Today, neural nets are quite good at recognizing faces and spoken words---not to mention objects, animals, signs, and other written language. But they do make mistakes---sometimes egregious mistakes. "No machine learning system is perfect," says Kurakin. And in some cases, you can actually fool these systems into seeing or hearing things that aren't really there.
As Kurakin explains, you can subtly alter an image so that a neural network will think it includes something it doesn't, an these alterations may be imperceptible to the human eye---a handful of pixels added here and another there. You could change several pixels in a photo of an elephant, he says, and fool a neural net into thinking it's a car. Researchers like Kurakin call these "adversarial examples." And they too are security holes.
With their new paper, Kurakin, Bengio, and Goodfellow show that this can be a problem even when a neural network is used to recognize data pulled straight from a camera or some other sensor. Imagine a face recognition system that uses a neural network to control access to a top-secret facility. You could fool it into thinking you're someone who you're not, Kurakin says, simply by drawing some dots on your face.
Goodfellow says this same type of attack could apply to almost any form of machine learning, including not only neural networks but things like decision trees and support vector machines---machine learning methods that have been popular for more than a decade, helping computer systems make predictions based on data. In fact, he believes that similar attacks are already practiced in the real world. Financial firms, he suspects, are probably using them to fool trading systems used by competitors. "They could make a few trades designed to fool their competitors into dumping a stock at a lower price than its true value," he says. "And then they could buy the stock up at that low price."
In their paper, Kurakin and Goodfellow fool neural nets by printing an adversarial image on a piece of a paper and showing the paper to a camera. But they believe that subtler attacks could work as well, such as the previous dots-on-the-face example. "We don't know for sure we could do that in the real world, but our research suggests that it's possible," Goodfellow says. "We showed that we can fool a camera, and we think there are all sorts of avenues of attack, including fooling a face recognition system with markings that wouldn't be visible to a human."
This is by no means an easy thing to do. But you don't necessarily need inside knowledge of how the neural network was designed or what data it was trained on to pull it off. As previous research has shown, if you can build an adversarial example that fools your own neural network, it may also fool others that handle same task. In other words, if you can fool one image recognition system, you can potentially fool another. "You can use another system to craft an adversarial example," Kurakin says. "And that gives you a better chance."
Kurakin makes a point of saying these security holes are small. They are a problem in theory, he says, but in the real world, an attack is difficult to get right. Unless an attacker discovers the perfect pattern of dots to put on her face, nothing will happen. Nevertheless, this kind of hole is real. And as neural networks play a bigger and bigger role in the modern world, we must plug these holes. How? By building better neural networks.

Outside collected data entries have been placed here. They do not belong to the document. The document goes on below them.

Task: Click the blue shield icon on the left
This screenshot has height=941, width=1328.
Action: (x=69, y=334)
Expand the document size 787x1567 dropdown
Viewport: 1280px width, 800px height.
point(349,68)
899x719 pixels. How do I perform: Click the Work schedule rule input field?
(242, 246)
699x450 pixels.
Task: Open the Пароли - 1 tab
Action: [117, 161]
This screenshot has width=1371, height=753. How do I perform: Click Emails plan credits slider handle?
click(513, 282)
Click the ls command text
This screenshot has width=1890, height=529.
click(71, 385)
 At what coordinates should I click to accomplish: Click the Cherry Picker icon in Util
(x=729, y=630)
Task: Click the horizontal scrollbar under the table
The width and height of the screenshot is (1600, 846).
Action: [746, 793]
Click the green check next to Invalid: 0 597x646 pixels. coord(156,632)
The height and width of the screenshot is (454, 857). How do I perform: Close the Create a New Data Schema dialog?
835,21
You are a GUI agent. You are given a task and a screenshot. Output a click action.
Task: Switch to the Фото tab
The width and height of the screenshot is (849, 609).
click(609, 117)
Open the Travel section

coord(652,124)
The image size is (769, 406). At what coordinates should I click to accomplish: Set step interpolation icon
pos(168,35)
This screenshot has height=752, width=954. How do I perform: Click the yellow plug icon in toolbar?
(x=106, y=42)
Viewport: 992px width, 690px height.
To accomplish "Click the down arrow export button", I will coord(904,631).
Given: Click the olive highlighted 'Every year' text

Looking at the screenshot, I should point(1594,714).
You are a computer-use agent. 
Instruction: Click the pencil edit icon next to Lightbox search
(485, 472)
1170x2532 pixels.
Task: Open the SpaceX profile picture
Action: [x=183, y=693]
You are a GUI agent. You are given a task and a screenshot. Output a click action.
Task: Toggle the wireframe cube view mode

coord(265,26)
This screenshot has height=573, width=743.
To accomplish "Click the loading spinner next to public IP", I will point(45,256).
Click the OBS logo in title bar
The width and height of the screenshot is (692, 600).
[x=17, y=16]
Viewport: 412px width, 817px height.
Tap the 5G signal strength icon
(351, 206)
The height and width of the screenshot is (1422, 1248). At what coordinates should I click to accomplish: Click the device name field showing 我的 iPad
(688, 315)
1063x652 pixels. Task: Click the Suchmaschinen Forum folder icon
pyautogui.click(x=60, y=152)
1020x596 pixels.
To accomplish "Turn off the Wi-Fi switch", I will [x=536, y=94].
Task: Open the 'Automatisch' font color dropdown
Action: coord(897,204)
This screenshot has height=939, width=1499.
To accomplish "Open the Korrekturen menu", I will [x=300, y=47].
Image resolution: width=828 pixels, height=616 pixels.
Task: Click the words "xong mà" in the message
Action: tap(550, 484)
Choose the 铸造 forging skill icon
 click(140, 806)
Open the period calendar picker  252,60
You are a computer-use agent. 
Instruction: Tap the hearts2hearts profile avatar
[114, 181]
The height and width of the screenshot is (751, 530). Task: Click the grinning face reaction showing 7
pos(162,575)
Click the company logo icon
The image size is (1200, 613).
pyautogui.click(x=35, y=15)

That won't be easy, but the work is underway. Deep neural nets are meant to mimic the web of neurons in the brain. That's why they're called neural networks. But when it comes down to it, they're really just math on an enormous scale---layer upon layer of calculus. And this math is organized by humans, researchers like Kurakin and Goodfellow. Ultimately, they control these systems, and they're already looking for ways to eliminate these security holes.
One option, Kurakin says, is to incorporate adversarial examples into the training of neural networks, to teach them the difference between the real and the adversarial image. But researchers are looking at other options as well. And they're not quite sure what will work and what won't. As always, it is we humans who must get better.